What is being asked
For the entries that follow, report how many lines include the word "mobile" and add nothing.

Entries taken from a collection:

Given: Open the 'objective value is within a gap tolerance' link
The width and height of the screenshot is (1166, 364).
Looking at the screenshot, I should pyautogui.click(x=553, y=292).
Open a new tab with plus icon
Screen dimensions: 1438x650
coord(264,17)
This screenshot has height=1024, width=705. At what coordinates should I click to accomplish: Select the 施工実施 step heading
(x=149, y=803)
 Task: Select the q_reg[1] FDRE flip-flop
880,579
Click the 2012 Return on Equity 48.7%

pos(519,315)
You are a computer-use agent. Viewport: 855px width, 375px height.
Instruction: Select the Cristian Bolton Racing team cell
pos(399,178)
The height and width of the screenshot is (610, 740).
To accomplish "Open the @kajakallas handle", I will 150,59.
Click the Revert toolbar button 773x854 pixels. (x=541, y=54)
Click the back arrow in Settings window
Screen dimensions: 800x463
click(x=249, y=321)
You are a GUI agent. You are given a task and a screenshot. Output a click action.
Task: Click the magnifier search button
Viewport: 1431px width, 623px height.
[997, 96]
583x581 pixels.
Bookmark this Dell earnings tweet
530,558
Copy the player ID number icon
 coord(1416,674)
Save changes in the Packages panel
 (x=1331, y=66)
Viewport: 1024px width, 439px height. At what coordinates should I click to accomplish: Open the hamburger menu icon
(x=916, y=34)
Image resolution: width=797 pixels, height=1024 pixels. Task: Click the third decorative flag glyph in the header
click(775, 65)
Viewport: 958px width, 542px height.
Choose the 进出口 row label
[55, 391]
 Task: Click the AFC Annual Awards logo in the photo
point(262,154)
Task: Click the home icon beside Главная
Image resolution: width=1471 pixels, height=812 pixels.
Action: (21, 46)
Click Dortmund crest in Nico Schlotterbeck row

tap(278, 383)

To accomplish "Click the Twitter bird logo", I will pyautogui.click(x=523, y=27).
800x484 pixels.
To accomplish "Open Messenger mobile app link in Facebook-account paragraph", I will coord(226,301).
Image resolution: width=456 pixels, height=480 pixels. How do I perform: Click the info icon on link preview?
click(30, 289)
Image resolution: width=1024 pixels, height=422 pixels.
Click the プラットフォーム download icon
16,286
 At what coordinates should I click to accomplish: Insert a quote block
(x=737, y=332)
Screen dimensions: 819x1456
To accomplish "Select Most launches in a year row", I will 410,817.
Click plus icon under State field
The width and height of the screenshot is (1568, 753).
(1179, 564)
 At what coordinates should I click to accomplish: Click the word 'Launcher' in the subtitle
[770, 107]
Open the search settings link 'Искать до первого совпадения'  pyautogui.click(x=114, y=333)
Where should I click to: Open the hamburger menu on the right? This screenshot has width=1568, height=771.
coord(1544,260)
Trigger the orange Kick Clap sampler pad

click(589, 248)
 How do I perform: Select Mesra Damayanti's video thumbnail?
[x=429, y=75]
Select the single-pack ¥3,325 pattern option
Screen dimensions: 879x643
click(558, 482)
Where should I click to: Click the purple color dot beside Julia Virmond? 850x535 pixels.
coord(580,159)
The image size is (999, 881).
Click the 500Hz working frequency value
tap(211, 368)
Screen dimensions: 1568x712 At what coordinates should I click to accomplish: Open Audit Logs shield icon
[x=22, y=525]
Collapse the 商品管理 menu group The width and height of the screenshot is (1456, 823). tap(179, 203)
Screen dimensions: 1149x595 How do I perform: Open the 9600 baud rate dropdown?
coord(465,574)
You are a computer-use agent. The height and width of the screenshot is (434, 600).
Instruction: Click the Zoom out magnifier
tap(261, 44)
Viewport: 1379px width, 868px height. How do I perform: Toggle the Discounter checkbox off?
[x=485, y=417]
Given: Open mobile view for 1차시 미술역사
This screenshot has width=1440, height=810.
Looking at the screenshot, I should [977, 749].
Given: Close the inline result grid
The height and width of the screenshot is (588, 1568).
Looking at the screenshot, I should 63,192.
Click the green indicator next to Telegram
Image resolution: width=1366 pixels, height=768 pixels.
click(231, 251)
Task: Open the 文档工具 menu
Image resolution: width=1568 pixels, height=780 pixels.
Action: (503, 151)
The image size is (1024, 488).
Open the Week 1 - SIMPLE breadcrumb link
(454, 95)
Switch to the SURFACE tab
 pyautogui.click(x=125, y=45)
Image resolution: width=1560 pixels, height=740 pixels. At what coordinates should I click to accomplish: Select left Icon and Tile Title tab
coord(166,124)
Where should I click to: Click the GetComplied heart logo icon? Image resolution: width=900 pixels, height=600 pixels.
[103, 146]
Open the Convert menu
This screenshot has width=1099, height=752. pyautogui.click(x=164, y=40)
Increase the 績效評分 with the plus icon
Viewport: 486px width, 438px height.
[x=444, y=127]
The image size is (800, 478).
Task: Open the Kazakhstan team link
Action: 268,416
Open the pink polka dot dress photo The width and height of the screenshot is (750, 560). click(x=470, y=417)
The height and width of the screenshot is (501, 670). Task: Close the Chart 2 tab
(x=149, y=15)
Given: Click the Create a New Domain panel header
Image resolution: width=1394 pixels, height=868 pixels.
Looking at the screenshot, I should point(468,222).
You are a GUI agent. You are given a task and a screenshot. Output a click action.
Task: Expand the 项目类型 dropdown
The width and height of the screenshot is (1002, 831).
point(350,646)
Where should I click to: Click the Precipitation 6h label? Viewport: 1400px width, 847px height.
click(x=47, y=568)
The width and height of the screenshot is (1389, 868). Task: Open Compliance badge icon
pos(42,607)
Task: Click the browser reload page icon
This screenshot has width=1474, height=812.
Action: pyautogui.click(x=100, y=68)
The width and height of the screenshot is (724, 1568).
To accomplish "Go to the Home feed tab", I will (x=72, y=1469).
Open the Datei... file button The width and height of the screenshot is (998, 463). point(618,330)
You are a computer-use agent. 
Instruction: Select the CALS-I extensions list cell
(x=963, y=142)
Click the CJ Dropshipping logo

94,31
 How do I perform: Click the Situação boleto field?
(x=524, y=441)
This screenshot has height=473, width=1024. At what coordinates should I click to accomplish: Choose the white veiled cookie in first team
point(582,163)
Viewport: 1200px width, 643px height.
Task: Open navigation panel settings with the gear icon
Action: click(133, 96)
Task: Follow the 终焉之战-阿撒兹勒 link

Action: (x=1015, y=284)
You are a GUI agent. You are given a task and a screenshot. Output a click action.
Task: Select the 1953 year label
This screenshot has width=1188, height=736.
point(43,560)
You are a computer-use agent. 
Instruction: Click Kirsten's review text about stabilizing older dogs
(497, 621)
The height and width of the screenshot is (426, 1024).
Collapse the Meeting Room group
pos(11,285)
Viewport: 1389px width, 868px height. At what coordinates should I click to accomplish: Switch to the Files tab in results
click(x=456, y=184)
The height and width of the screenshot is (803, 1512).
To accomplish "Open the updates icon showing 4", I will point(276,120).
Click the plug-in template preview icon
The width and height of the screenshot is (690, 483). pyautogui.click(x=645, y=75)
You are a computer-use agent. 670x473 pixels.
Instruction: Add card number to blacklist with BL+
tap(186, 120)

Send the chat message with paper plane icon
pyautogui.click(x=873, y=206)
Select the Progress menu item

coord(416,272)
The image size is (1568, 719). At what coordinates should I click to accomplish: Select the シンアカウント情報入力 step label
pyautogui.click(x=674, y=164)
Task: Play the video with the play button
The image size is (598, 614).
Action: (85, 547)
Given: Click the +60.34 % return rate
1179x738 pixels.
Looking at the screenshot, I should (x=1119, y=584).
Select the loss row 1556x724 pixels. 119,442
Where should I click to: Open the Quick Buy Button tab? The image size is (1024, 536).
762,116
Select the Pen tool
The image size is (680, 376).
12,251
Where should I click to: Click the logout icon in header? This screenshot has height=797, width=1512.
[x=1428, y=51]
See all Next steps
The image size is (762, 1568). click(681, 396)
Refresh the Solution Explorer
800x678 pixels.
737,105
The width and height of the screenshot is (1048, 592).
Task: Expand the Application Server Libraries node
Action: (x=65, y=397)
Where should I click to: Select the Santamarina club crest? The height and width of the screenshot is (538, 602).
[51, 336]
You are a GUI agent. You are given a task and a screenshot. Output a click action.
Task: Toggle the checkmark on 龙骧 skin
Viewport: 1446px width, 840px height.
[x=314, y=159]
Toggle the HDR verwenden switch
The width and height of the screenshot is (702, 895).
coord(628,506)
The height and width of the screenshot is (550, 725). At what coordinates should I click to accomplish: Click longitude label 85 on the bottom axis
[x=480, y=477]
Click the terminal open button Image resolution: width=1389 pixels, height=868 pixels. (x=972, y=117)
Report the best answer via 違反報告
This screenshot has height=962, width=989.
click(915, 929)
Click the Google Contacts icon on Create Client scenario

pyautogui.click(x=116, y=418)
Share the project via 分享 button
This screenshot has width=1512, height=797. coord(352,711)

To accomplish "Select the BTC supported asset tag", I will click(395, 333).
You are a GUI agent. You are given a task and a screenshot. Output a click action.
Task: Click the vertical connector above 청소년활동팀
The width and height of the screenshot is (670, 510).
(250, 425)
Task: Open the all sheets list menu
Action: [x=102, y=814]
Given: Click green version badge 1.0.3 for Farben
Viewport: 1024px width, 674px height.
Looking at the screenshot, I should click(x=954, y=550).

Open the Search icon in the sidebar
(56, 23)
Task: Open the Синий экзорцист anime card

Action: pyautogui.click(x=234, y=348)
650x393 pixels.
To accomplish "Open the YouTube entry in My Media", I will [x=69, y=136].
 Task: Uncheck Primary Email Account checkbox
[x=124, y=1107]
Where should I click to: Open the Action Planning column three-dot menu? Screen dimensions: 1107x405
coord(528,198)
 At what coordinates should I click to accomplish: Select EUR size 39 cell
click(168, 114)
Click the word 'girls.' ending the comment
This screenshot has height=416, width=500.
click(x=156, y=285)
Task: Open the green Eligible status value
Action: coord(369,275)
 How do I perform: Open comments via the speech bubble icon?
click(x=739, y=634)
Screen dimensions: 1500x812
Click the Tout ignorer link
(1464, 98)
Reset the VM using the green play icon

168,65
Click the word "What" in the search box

Expected answer
2